Starting her role in April, Matheson will lead the festival teams across programming, business operation and adjacent teams across the BFI including fundraising, digital, marketing, communications, finance and industry. She will report into Jason Wood, BFI executive director of programming and audiences.
LFF 2023 will run from October 4 to 15, the BFI has confirmed.
Australian Matheson was recently creative director at Edinburgh International Film Festival (EIFF), the Scottish event which closed following the demise of the Centre for the Moving Image. She had moved to Edinburgh in September 2021 to take on the new position. In 2022, she served on the jury for the LFF Sutherland award for best first feature, which went to Manuela Marteli’s 1976.

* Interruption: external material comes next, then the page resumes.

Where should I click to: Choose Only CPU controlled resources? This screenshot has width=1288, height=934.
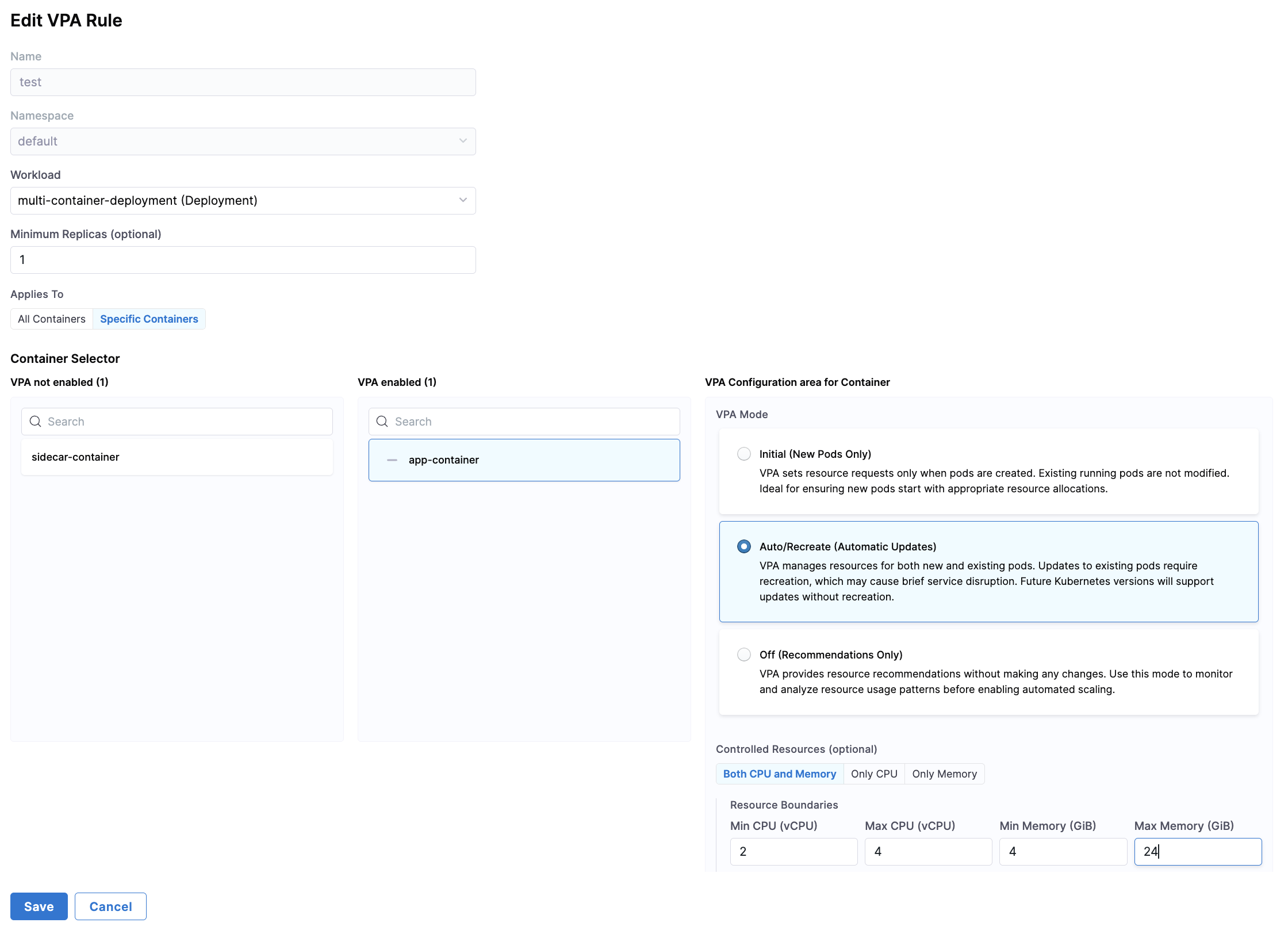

She was previously director of film at Australia’s national museum of screen culture (ACMI); and worked at Brisbane International Film Festival, Sydney Film Festival and Dendy Films.
Grand scale
Matheson was leading an appraisal into running an edition of EIFF this year, after Screen Scotland purchased rights to the festival in December. EIFF has today confirmed that it will run a one-off edition this summer.

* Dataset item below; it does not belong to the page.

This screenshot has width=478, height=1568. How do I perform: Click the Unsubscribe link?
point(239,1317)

Matheson takes over the role from Tricia Tuttle, the departing director of festivals, who is now acting head of department, directing fiction at the NFTS. Tuttle had taken on the BFI festivals role in 2018, having been interim festival director for a year and deputy head of festivals for five years.
“Festivals provide filmmakers, artists and audiences with a moment to commune on a grand scale – to experience ideas, ask big questions and celebrate together,” said Matheson.
“The BFI London Film Festival and BFI Flare represent the very best of this spirit, exploring the depth of UK and global cinema, nurturing new talents, profiling our screen industries and connecting audiences to innovations in the moving image.
“I’m honoured and excited to be joining this team, to work alongside colleagues who are leaders in their fields and bring a passion for connecting audiences to the full breadth of screen culture.”
“I am delighted to welcome Kristy as the BFI’s new director of festivals,” said Wood. “I have been impressed by Kristy’s knowledge and passion for screen culture and the role it plays in connecting society.
“EIFF 2022 was an incredible success and Kristy delivered a festival broad in outlook and richly inclusive. Her vision for a wider and more sustainable festival ecology absolutely chimes with the strategic direction of the BFI and how we want our Festivals to be led – in a way that values and encourages collaboration and a democratic approach to decision making in tandem with a clear and holistic artistic vision.”
The festival director job was advertised earlier this year at a salary of £85,000, on a three-year fixed term contract with the potential to extend for a further one to two years. Applications closed on January 16, with two rounds of interviews running in February.